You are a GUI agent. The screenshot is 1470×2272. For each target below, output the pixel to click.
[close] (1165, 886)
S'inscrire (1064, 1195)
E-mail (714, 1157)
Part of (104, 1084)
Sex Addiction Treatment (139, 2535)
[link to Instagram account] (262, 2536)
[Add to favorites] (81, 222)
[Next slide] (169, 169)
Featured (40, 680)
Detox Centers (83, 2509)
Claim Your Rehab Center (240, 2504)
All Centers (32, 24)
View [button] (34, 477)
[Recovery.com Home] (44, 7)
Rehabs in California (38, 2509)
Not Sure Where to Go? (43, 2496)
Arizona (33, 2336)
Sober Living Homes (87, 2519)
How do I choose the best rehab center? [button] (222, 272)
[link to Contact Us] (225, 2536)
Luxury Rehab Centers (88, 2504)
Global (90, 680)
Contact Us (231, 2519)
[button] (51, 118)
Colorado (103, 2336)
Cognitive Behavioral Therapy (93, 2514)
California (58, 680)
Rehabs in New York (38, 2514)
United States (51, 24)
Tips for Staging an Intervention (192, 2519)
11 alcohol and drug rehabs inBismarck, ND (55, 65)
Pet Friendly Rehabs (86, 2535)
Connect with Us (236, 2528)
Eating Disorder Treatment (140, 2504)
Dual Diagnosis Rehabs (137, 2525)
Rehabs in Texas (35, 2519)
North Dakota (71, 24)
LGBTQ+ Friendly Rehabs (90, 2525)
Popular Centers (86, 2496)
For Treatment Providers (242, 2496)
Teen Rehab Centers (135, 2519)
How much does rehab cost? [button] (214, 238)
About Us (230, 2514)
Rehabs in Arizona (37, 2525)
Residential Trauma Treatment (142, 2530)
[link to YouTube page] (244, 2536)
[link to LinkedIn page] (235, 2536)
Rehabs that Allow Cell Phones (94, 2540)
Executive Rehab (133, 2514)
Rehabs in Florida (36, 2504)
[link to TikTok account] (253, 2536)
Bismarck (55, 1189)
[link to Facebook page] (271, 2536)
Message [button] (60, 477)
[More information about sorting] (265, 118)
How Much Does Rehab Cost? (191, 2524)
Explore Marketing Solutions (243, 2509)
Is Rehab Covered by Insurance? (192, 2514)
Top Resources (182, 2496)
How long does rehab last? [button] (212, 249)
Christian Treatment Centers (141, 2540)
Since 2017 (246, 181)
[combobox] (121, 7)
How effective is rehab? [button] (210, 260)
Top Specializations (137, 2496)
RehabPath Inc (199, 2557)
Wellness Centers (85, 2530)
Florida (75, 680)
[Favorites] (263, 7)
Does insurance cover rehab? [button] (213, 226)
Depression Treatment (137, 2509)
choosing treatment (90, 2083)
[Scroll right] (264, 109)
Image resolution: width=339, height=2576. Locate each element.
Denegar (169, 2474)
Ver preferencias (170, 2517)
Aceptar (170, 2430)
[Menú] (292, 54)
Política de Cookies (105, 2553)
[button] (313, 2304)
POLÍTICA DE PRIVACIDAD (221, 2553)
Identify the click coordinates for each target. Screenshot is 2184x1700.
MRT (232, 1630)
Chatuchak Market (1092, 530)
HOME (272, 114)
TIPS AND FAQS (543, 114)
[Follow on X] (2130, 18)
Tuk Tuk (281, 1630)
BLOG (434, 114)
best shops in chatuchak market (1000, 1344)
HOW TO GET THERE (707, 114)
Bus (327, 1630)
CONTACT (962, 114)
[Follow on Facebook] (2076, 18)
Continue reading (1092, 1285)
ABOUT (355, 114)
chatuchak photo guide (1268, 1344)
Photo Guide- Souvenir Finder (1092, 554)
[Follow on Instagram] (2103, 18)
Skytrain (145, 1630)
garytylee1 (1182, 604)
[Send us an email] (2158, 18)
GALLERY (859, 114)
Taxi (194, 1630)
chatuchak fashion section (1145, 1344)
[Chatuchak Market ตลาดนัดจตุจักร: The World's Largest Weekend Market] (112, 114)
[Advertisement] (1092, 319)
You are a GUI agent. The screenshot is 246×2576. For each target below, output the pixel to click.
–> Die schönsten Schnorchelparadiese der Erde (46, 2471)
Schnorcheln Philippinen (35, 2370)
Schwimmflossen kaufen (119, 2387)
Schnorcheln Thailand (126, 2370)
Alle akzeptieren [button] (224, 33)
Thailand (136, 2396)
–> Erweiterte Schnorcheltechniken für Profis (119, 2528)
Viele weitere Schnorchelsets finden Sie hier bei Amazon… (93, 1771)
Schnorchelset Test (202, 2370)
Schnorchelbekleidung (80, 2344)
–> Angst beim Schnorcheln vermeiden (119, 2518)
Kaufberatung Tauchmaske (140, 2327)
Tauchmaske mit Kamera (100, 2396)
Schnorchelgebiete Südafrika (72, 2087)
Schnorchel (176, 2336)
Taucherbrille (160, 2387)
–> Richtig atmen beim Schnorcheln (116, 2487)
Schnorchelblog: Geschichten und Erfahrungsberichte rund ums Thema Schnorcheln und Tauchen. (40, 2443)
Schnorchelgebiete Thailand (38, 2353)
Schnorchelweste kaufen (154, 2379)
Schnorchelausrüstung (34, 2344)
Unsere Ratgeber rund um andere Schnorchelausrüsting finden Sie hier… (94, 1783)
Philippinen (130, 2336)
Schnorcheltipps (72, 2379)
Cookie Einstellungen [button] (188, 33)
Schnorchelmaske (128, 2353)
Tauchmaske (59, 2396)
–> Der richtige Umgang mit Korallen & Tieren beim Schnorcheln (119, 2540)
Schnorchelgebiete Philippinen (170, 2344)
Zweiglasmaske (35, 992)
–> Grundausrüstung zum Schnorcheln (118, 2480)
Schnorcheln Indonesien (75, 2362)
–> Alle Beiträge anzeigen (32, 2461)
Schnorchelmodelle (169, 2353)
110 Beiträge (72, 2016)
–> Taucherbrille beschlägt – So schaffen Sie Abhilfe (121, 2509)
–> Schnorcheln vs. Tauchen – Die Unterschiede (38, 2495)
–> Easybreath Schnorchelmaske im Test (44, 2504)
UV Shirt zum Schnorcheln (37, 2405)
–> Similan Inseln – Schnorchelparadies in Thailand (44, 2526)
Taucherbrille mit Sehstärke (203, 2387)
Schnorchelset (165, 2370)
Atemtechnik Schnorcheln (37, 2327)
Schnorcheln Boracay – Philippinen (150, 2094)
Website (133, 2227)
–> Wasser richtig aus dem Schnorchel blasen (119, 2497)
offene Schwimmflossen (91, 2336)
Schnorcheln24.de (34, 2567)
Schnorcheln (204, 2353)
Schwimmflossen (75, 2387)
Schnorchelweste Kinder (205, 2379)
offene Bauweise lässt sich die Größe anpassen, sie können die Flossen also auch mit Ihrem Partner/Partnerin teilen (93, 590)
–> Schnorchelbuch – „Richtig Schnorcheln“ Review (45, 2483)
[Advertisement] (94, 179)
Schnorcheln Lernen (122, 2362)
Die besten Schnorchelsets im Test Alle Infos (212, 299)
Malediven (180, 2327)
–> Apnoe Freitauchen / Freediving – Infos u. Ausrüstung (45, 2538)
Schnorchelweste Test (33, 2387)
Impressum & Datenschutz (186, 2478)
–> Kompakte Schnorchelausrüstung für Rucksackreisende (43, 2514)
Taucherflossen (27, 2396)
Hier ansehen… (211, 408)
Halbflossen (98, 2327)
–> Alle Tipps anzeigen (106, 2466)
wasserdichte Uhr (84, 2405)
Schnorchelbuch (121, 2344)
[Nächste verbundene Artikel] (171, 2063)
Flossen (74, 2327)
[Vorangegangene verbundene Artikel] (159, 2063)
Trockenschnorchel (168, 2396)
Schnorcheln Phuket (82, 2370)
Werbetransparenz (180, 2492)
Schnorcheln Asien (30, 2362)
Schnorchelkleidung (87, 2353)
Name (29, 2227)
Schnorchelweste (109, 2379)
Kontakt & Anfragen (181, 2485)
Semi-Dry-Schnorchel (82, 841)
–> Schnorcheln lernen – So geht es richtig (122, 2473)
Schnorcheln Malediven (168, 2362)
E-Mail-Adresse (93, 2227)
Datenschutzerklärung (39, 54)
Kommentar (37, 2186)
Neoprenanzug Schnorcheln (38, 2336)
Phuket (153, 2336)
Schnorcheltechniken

——————————

▸ **EXERCISE GOAL**
The line with "[link to Instagram account] (262, 2536)" is the last to include; transcribe exactly every line from the top of the material above down to it.

▸ **ANSWER BELOW**
You are a GUI agent. The screenshot is 1470×2272. For each target below, output the pixel to click.
[close] (1165, 886)
S'inscrire (1064, 1195)
E-mail (714, 1157)
Part of (104, 1084)
Sex Addiction Treatment (139, 2535)
[link to Instagram account] (262, 2536)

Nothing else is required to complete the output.